Let's display the series of images to spot the gaps of data:

```{r advanced_ima_show}
library(tmap)
tm_shape(ex.ndvi.navarre) + tm_raster(title = "NDVI", style = "cont")
```

The maps show a hole on August $3^{rd}$, $2017$ in the upper part of the image. The aim of *IMA* is to predict the values of the missing parts to provide a complete and continuous dataset.

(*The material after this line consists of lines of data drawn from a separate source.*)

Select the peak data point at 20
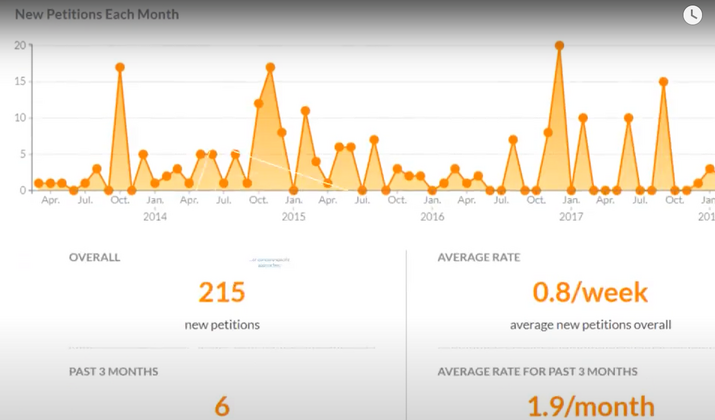click(x=560, y=46)
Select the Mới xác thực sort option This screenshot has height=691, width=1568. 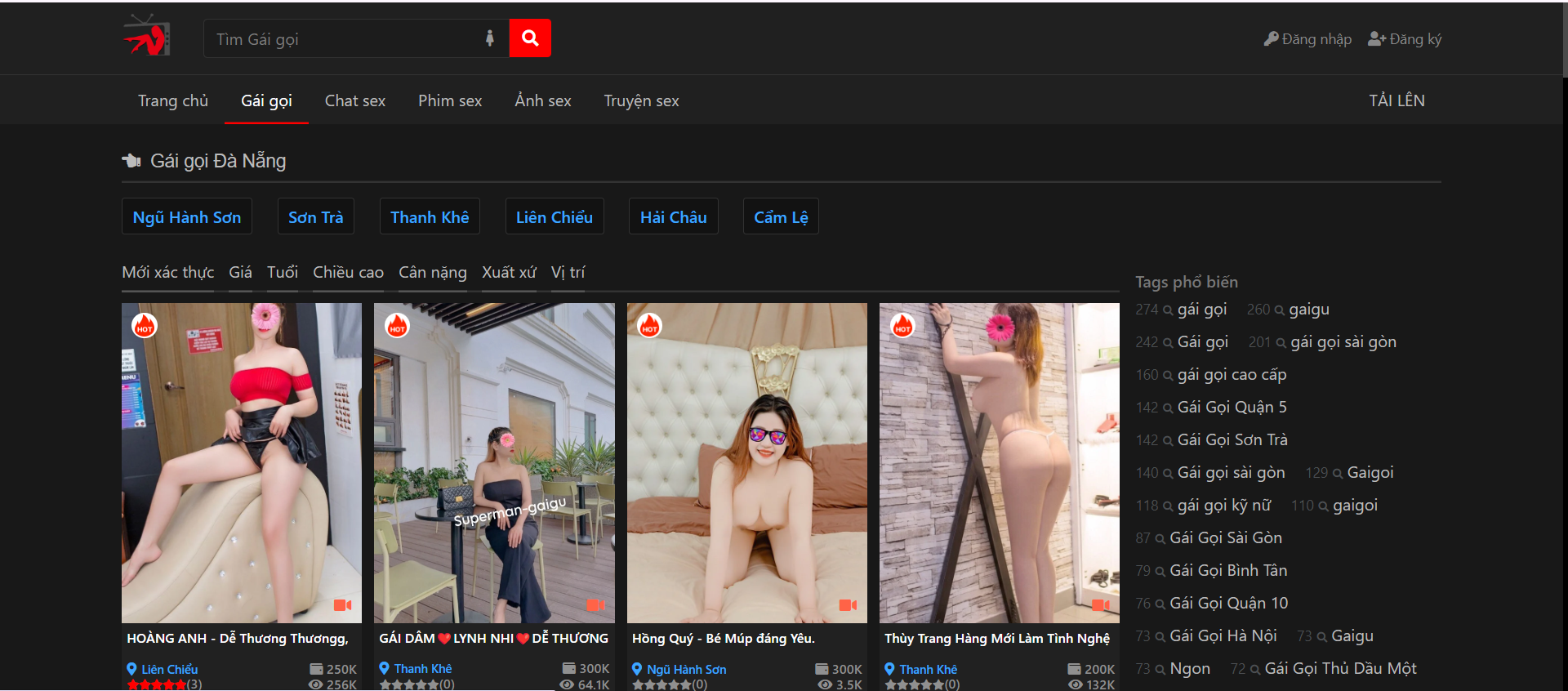tap(167, 273)
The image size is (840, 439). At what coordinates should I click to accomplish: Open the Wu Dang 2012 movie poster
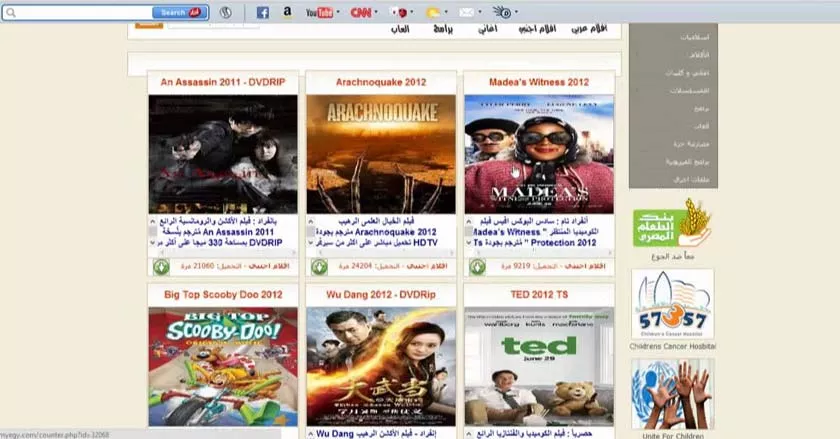[381, 365]
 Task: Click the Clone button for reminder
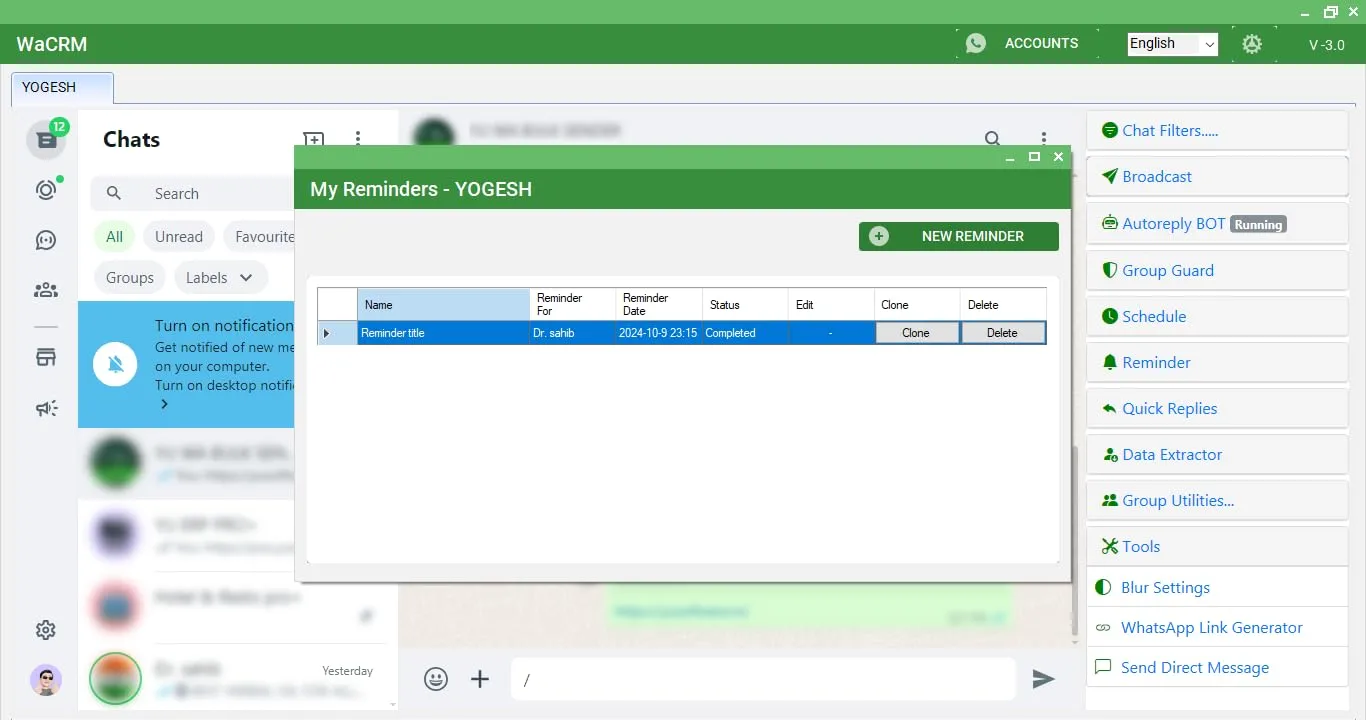[916, 333]
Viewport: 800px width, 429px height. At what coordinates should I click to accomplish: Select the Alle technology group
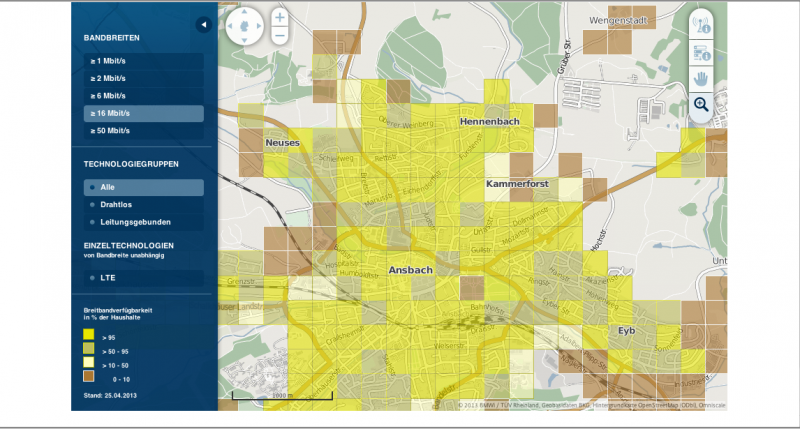coord(143,187)
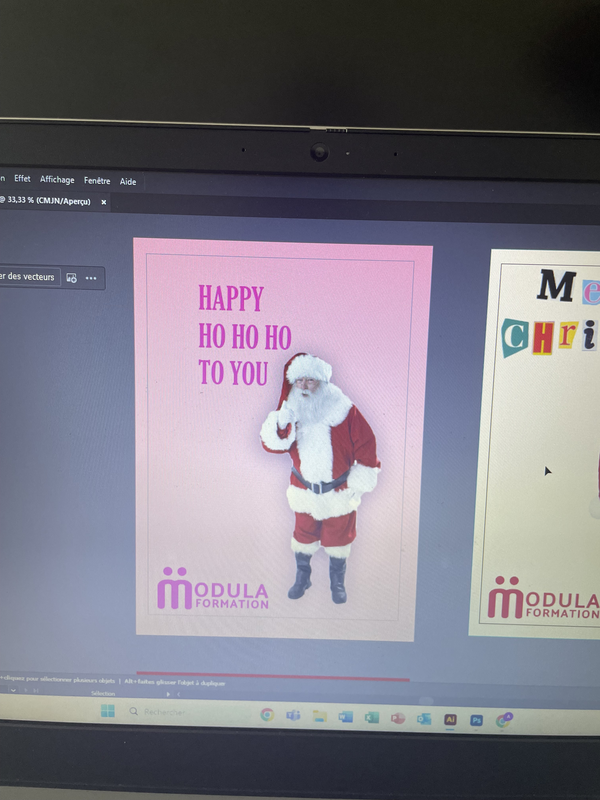The image size is (600, 800).
Task: Select the Santa Claus image on the artboard
Action: click(320, 470)
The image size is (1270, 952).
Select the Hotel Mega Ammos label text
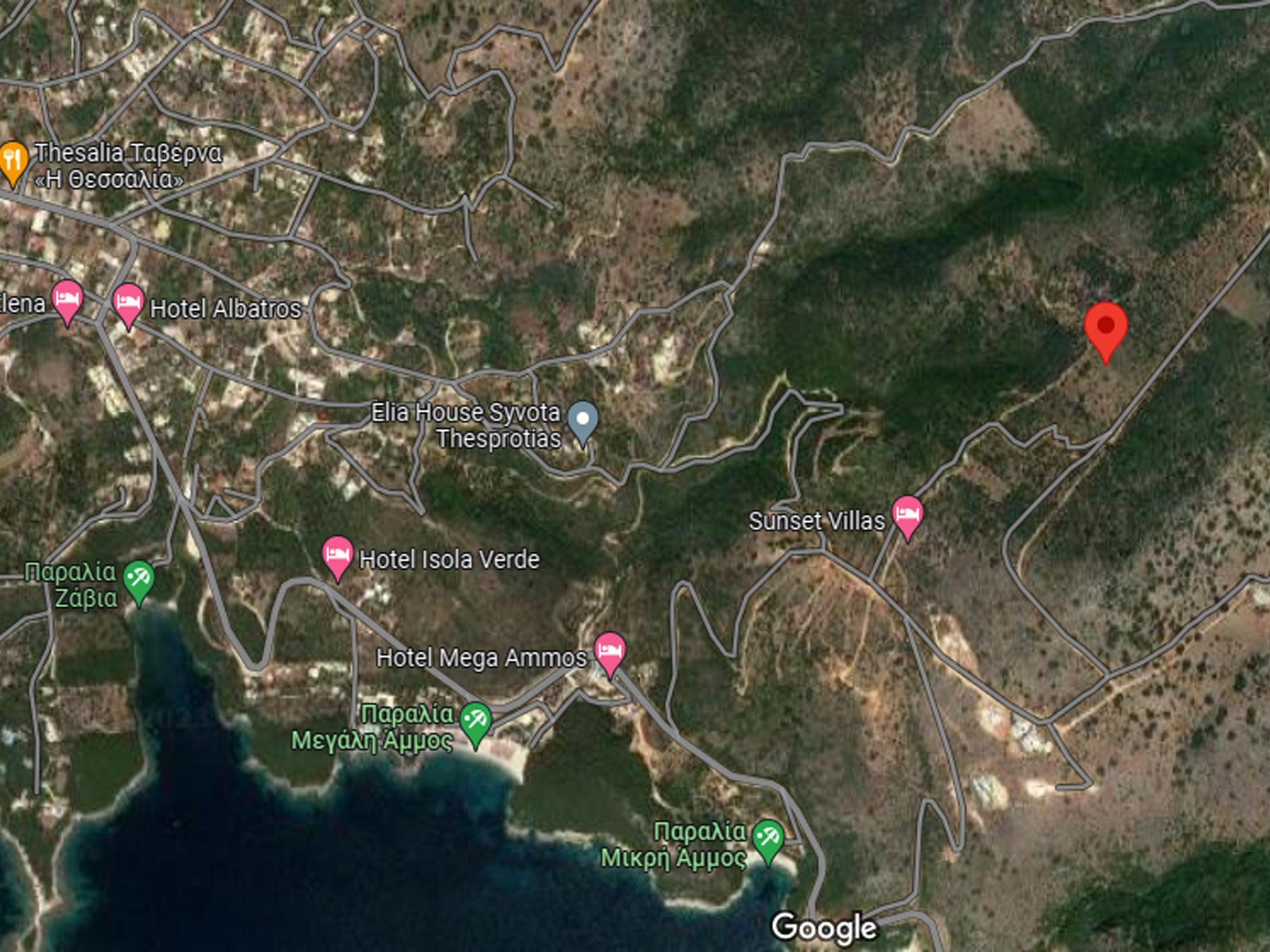[x=481, y=658]
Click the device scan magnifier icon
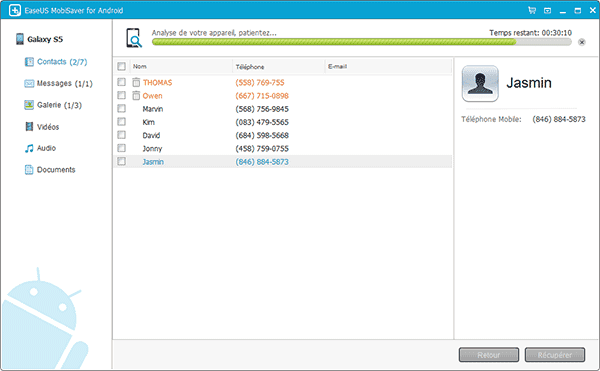Screen dimensions: 600x371 134,38
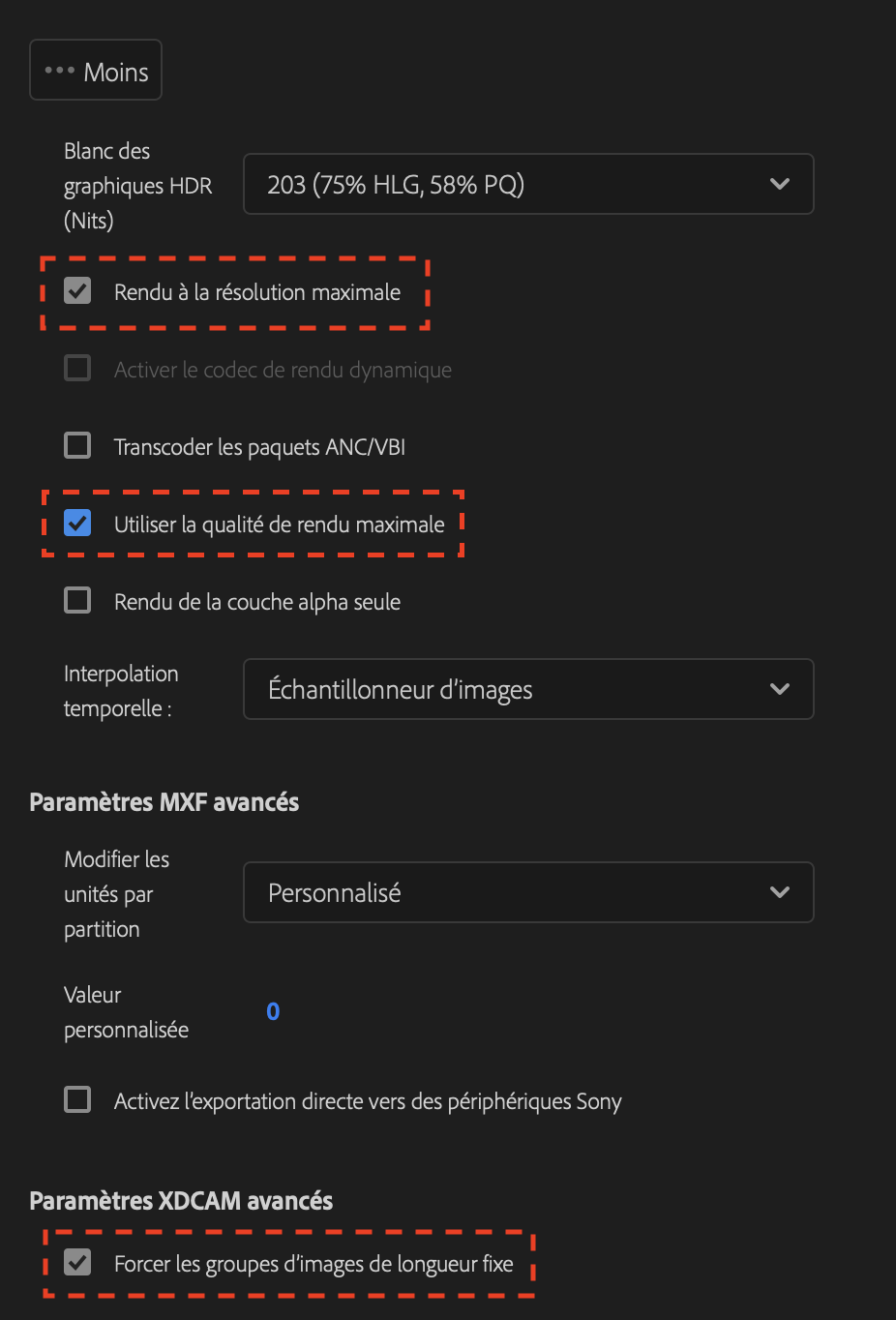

##### Interpolation of Mean Anomalies

The instruction below applies the *IMA* to the entire series. It uses a temporal neighborhood of $2$ days and $1$ year and the representative image is the `mean`. Outliers are the anomalies outside $1-99$ quantile range. Anomalies are aggregated at a factor of $10$ (every $10$ pixels are aggregated into $1$) to fit an approximate spatial model. We recommend to tune the parameters accordingly to obtain the best performance possible in each situation:

```{r advanced_ima}
library(rsat)
ndvi.fill <- rsat_smoothing_images(method = "IMA",
                                   ex.ndvi.navarre,
                                   nDays = 2,
                                   nYears = 1,
                                   fun = mean,
                                   aFilter = c(0.01,0.99),
                                   fact = 10,
                                   only.na = TRUE)
```

The algorithm predicts the value for the missing and the existing pixels. The last argument, `only.na = TRUE`, indicates that the results should preserve the original values wherever available. *IMA* is able to run when neighborhoods are incomplete. In those situations, the algorithm simply uses the imagery available within the temporal neighborhood. The function prints a message specifying the actual number of images being used in each case.

Let's make a comparison between *before* and *after* the application of *IMA.*

```{r advanced_ima_result}
before <- ex.ndvi.navarre[[1:3]]
after <- ndvi.fill[[1:3]]
tm_shape(c(before,after)) + tm_raster(title = "NDVI", style = "cont")
```

The intention is to keep growing the number of algorithms devoted to processing in future versions of the package.